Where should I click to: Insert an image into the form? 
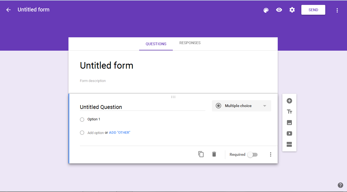tap(289, 123)
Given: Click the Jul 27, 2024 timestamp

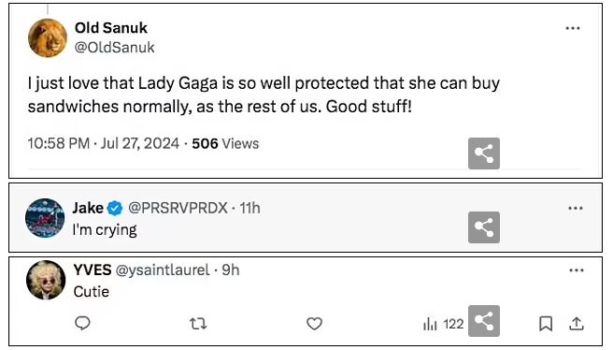Looking at the screenshot, I should click(x=140, y=144).
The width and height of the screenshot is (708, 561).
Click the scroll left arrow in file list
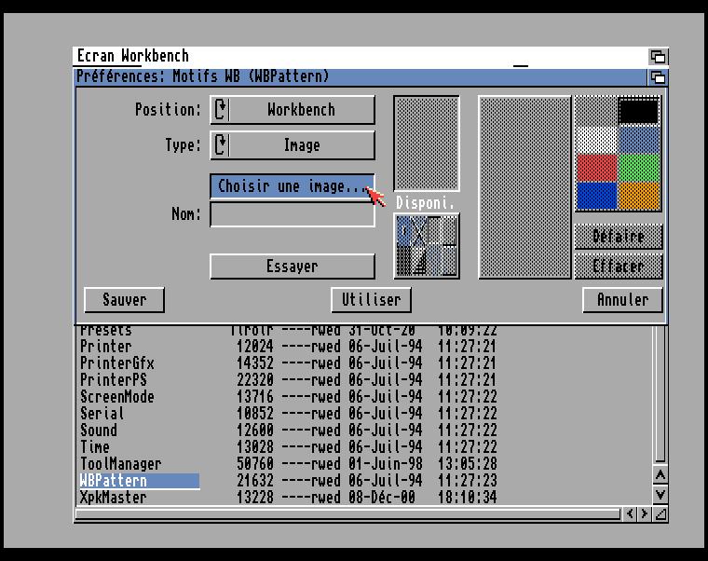[630, 513]
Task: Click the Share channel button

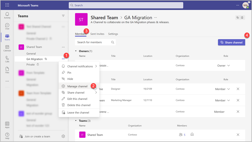Action: tap(231, 42)
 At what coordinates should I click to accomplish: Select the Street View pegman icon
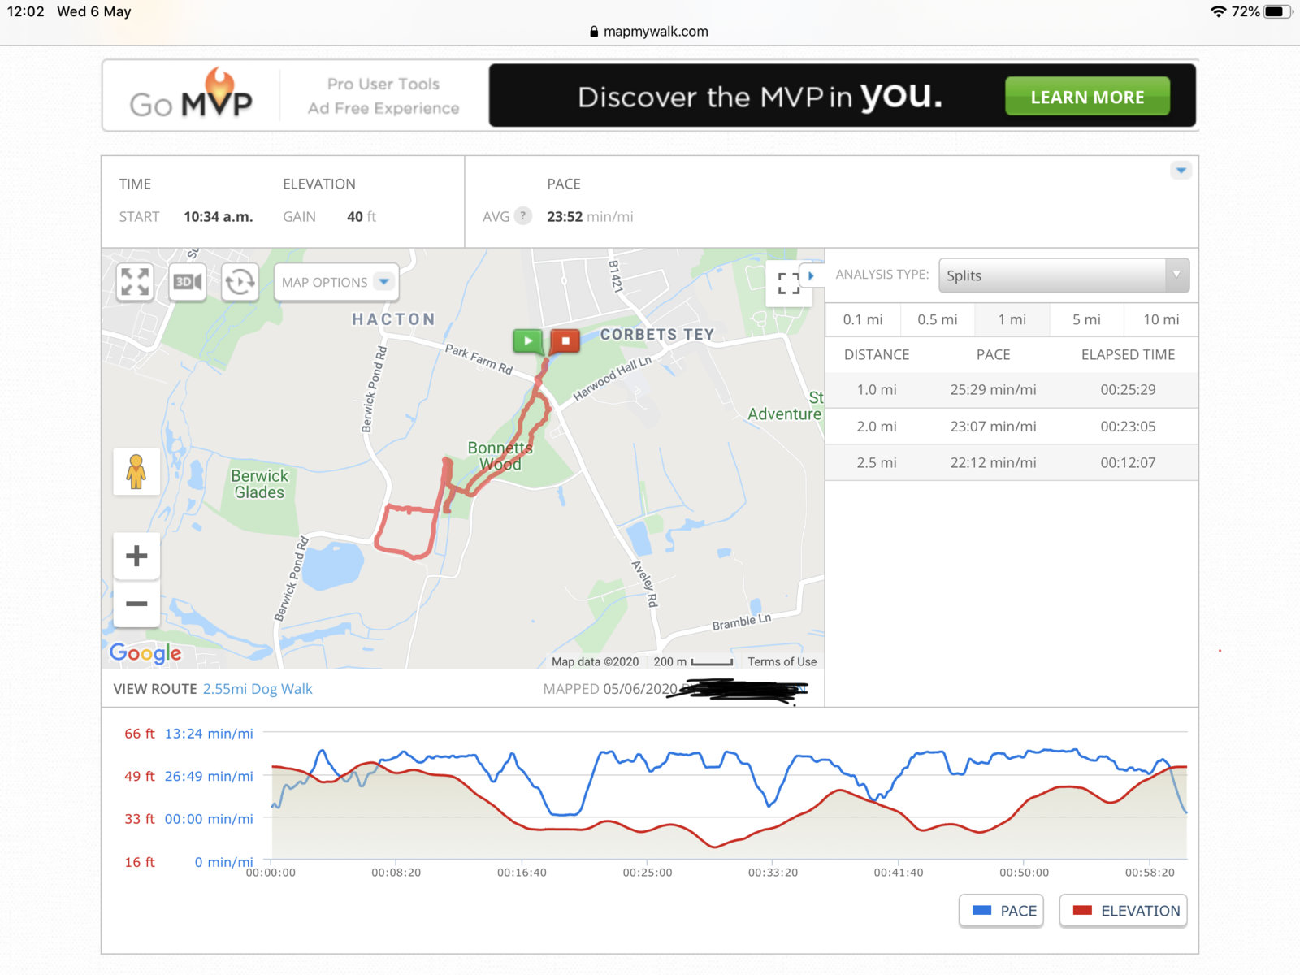point(137,472)
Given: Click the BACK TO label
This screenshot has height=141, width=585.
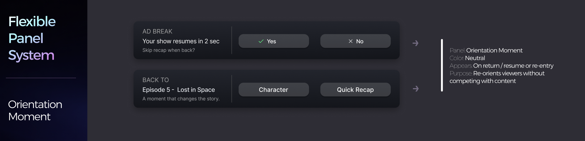Looking at the screenshot, I should (x=156, y=80).
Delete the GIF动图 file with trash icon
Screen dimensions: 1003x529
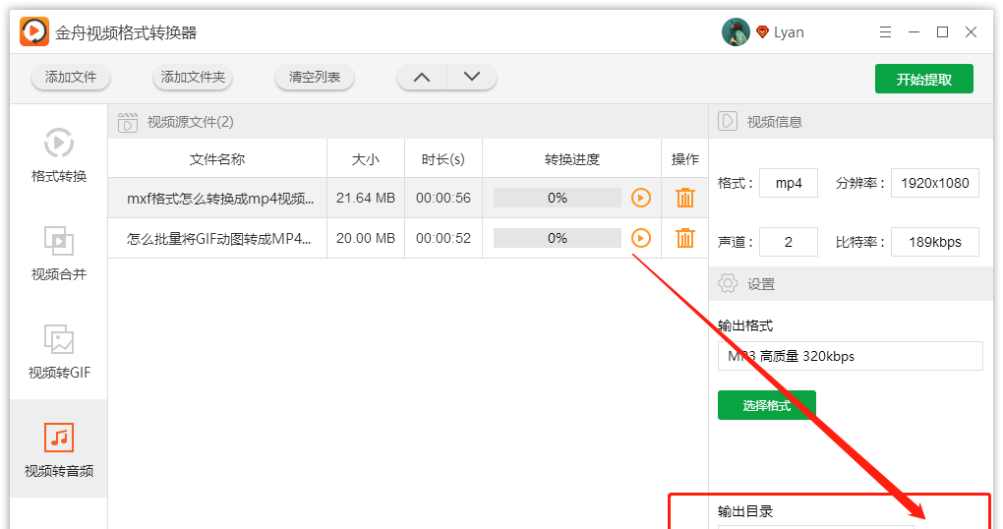click(x=685, y=238)
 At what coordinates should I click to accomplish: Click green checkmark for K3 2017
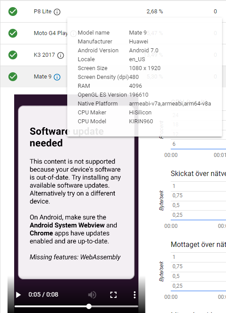(x=13, y=55)
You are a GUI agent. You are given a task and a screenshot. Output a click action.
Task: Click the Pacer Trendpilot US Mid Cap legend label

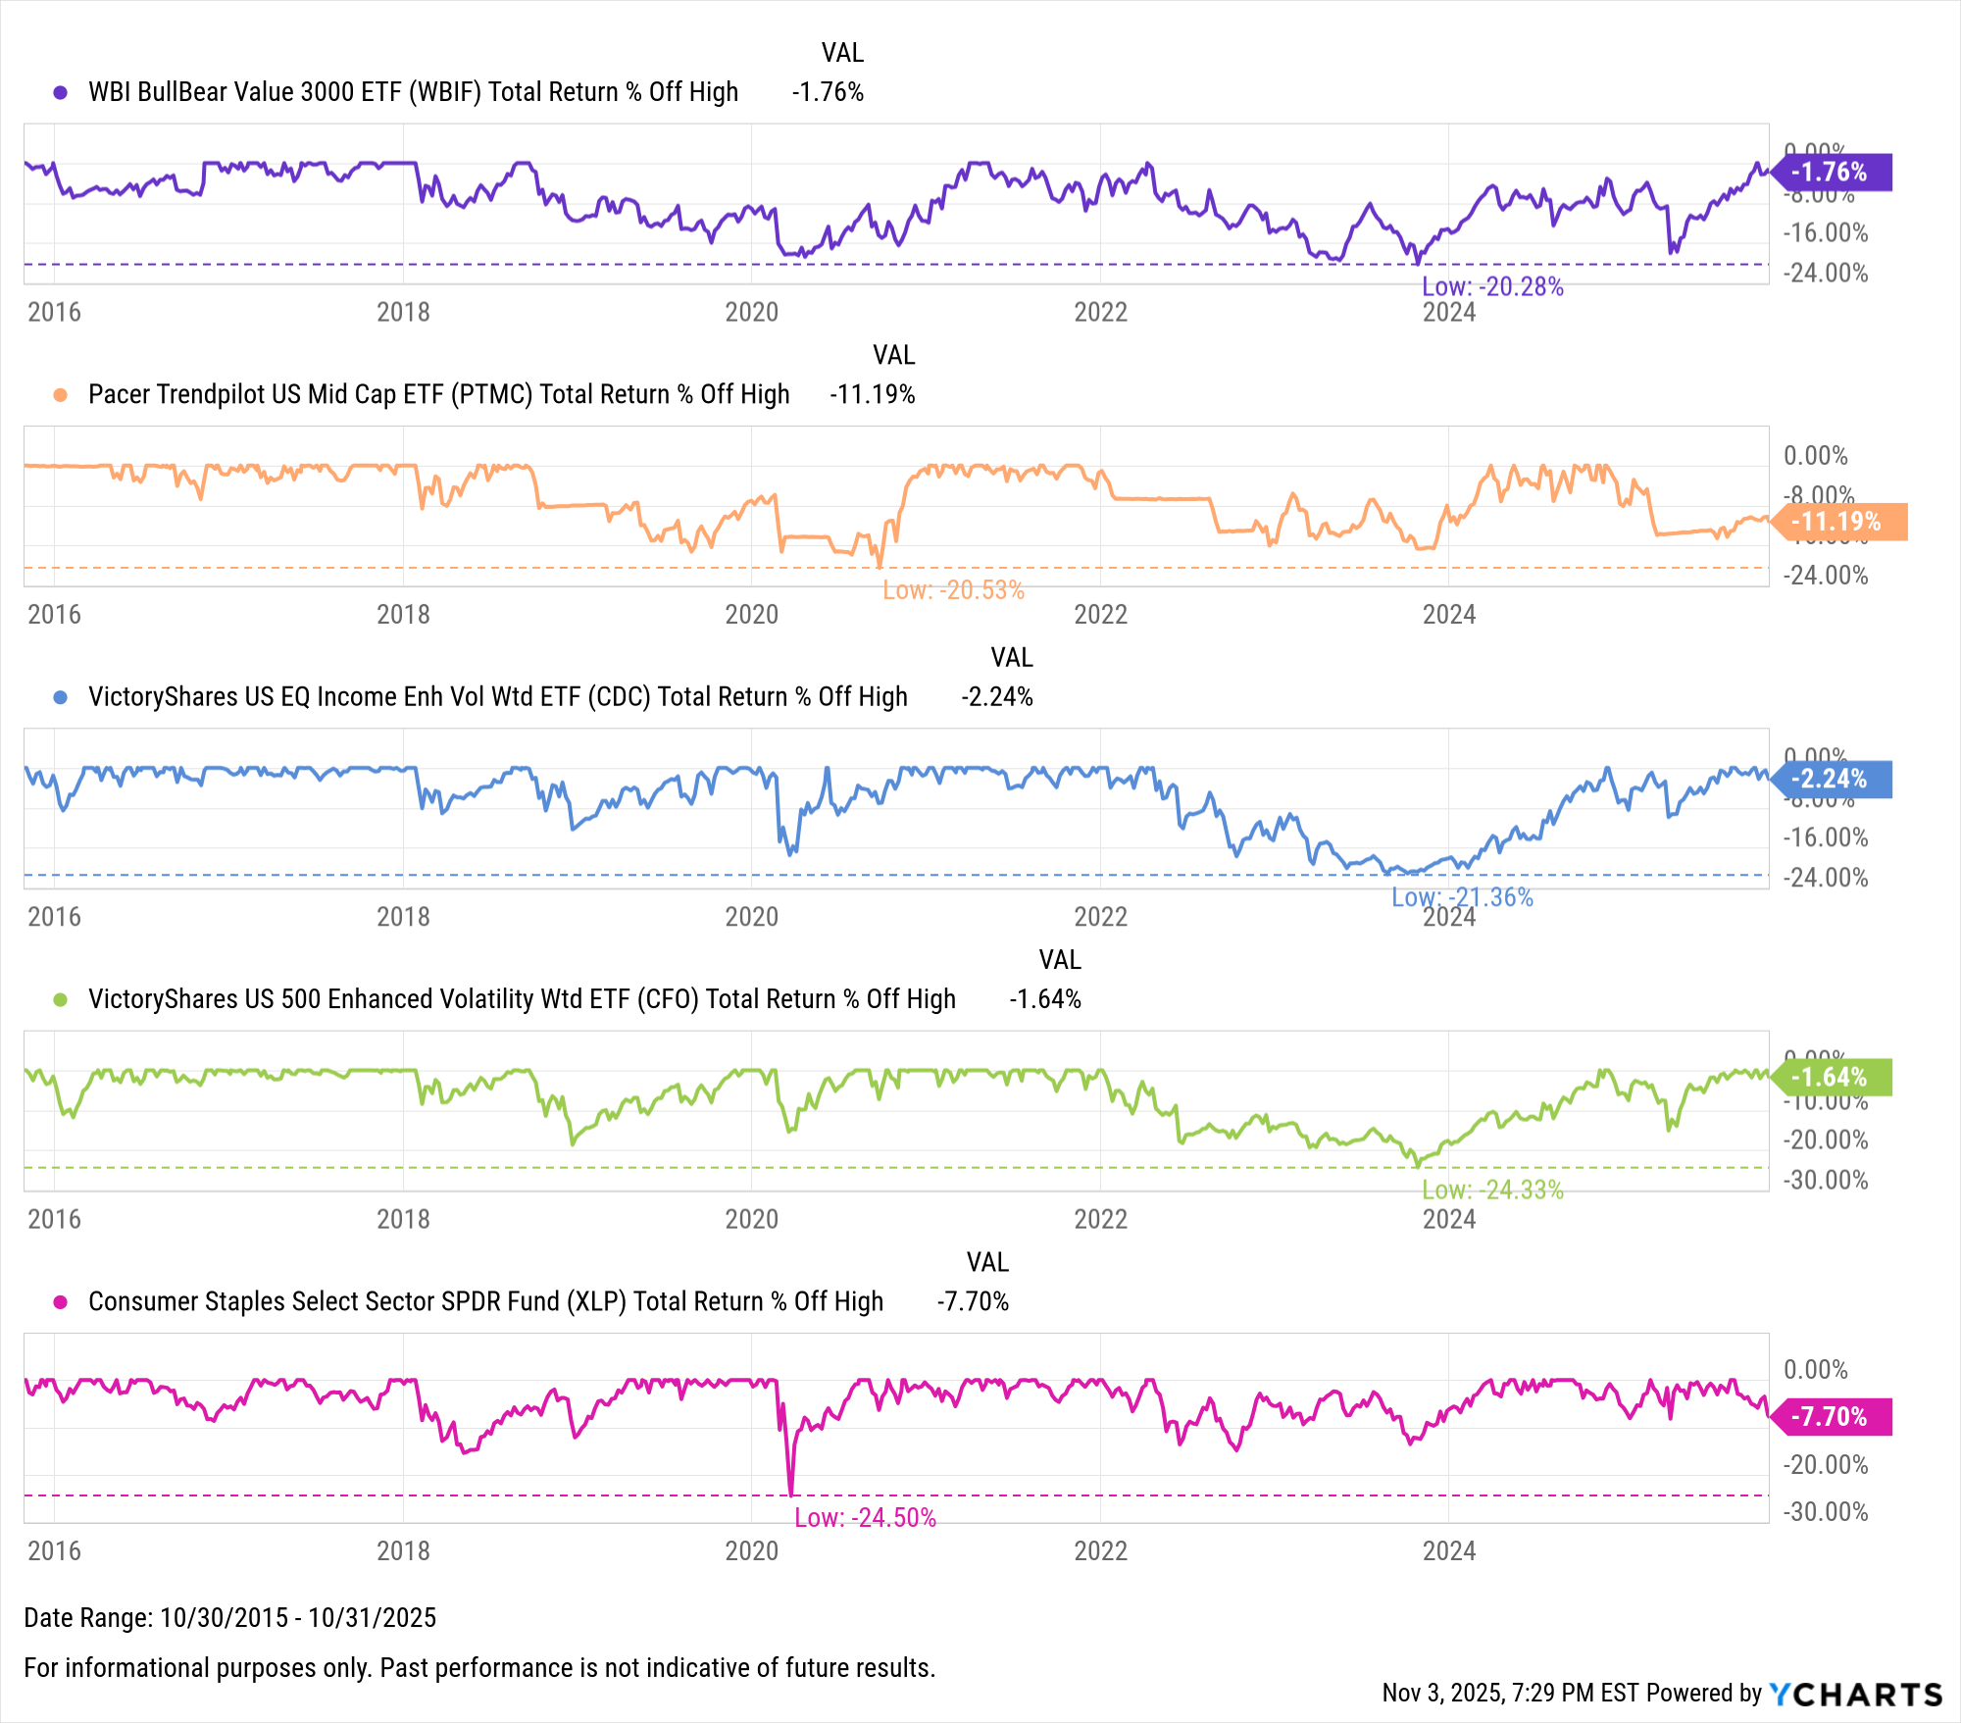[x=438, y=395]
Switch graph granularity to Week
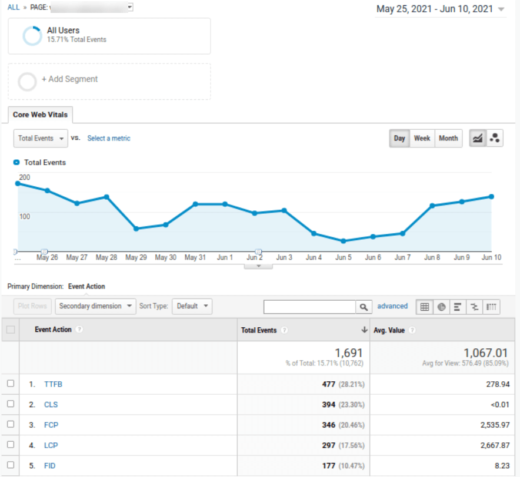This screenshot has width=520, height=477. pos(422,138)
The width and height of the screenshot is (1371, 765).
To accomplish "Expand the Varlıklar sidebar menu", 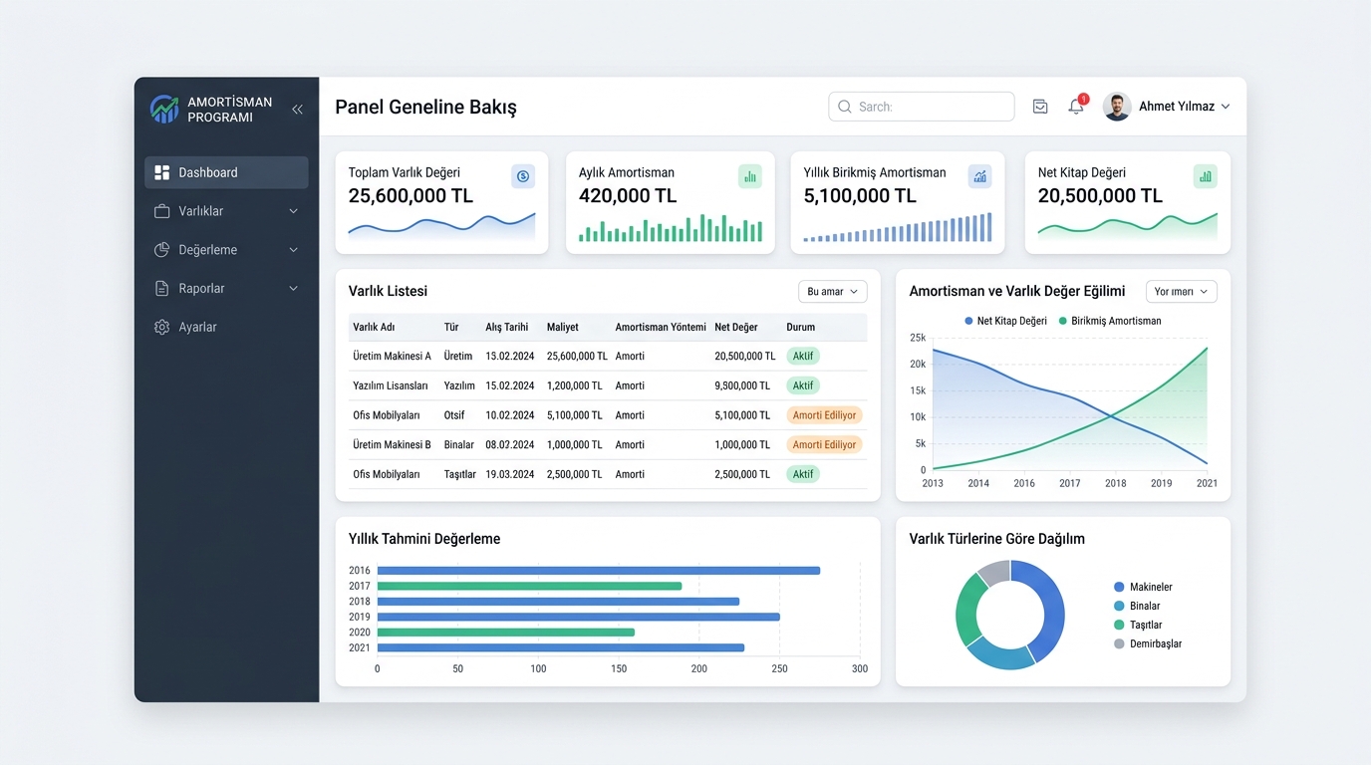I will coord(226,211).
___
GOAL OF THE EXERCISE:
Word for word, repeat the lines above from the one with "The width and height of the screenshot is (708, 561)." through the one with "The width and height of the screenshot is (1371, 765).", and nothing beyond them. Omit the pictures.

TASK RESPONSE:
The width and height of the screenshot is (708, 561).
Click the scroll left arrow in file list
[630, 513]
Task: Click the Share channel button

Action: tap(231, 42)
 At what coordinates should I click to accomplish: Select the Street View pegman icon
point(137,472)
Given: Click the BACK TO label
This screenshot has height=141, width=585.
Looking at the screenshot, I should (x=156, y=80).
Delete the GIF动图 file with trash icon
Screen dimensions: 1003x529
click(x=685, y=238)
 At what coordinates should I click to accomplish: Click green checkmark for K3 2017
(x=13, y=55)
You are a GUI agent. You are given a task and a screenshot. Output a click action.
Task: Click the Pacer Trendpilot US Mid Cap legend label

[x=438, y=395]
Switch graph granularity to Week
This screenshot has width=520, height=477. pos(422,138)
The width and height of the screenshot is (1371, 765).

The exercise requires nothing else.